La Sayuri di Persona 5 è stata convertita in NFT su OpenSea, ma gli NFT non dovevano aiutare gli artisti?
Inviato: martedì 8 febbraio 2022, 3:23

Si tratta della "Sayuri", una importante opera d'arte fittizia presente all'interno di Persona 5, considerati gli eventi nel gioco e le origini del dipinto, è decisamente ironico che quest'opera sia stata trasformata in un NFT, venduta su OpenSea senza alcun accredito o permesso da parte di Atlus o dai suoi artisti.
Quantomeno l'autore del gesto non ha neanche provato ad attribuirsi l'opera, citando anche nel titolo la provenienza del dipinto e copiando la descrizione del token da un riassunto degli avvenimenti del videogioco.

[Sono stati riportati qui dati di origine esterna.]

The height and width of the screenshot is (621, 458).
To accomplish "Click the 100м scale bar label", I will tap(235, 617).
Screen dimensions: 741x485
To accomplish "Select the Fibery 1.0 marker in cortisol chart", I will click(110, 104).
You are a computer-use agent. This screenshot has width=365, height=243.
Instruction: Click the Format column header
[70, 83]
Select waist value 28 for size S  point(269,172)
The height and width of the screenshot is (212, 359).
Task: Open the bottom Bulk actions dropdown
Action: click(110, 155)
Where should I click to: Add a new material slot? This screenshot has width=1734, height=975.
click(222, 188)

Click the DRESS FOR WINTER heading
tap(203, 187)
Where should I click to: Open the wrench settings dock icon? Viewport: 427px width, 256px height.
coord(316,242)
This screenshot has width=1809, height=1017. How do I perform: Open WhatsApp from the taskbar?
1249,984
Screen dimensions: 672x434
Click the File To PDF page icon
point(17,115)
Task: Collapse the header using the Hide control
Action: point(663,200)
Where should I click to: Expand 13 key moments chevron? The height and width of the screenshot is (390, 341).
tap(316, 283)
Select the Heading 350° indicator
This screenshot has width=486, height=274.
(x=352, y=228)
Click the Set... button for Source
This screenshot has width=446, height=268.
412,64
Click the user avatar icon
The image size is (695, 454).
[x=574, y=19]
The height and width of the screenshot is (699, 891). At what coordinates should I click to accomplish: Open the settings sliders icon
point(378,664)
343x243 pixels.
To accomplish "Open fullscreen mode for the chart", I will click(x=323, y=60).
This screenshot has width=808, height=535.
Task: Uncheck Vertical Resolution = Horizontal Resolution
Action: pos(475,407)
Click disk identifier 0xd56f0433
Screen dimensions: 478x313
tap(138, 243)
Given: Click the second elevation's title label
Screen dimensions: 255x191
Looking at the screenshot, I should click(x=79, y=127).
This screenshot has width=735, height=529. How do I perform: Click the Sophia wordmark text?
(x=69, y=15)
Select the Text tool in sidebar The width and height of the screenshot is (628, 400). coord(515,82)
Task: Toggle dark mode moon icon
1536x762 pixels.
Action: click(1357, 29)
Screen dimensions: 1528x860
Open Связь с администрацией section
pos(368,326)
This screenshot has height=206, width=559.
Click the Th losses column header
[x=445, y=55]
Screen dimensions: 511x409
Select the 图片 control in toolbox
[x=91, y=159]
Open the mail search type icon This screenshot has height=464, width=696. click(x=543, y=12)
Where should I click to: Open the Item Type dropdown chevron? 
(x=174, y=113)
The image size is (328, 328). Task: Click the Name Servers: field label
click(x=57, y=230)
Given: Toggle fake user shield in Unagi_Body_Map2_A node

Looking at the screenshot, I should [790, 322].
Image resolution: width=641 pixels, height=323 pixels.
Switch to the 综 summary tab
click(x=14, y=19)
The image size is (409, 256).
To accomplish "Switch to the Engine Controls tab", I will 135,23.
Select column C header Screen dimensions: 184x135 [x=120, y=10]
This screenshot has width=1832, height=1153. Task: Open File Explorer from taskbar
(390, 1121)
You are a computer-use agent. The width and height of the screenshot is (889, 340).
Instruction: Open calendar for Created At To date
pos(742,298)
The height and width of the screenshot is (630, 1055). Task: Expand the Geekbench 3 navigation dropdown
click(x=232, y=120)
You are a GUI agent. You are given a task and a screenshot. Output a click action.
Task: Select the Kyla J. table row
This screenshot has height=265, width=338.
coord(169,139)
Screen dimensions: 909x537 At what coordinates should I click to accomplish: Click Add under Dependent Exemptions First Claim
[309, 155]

Il dipinto Sayuri viene descritto nelle fasi iniziali del gioco come il capolavoro del maestro pittore Madarame, a cui è dedicata una mostra, uno dei livelli all'interno del gioco. Inizialmente il pittore, nonostante la sua fama e ricchezza, è colpito da un blocco dell'artista in seguito al furto della Sayuri avvenuto anni prima, perdendo pian piano tutti i suoi "protetti", artisti in povertà che vivevano nella sua dimora. Seguendo le vicende del gioco si scopre però che le varie opere mostrate nella mostra non sono in realtà opera di Madarame, ma dei suoi vari protetti, pian piano spariti dopo avergli donato le loro opere.
Alla fine delle indagini, i ladri fantasma scoprono due importanti segreti riguardo la Sayuri: Prima di tutto non è mai stata rubata, ma è tenuta nascosta dal pittore per farne accrescere il valore, mentre smercia sul mercato nero repliche spacciate per vere, ed inoltre non è neanche una sua opera. Si tratta infatti di un dipinto realizzato da una sua pupilla prima di morire, ovvero la madre di Yusuke, e manomesso dal pittore, che occultandone dal quadro la figura del neonato ha reso più misterioso lo sguardo riportato su tela. A seguito della morte della autrice, ha posto sotto la sua protezione il talentuoso figlio, unicamente per sfruttarne le doti pittoriche a sui vantaggio.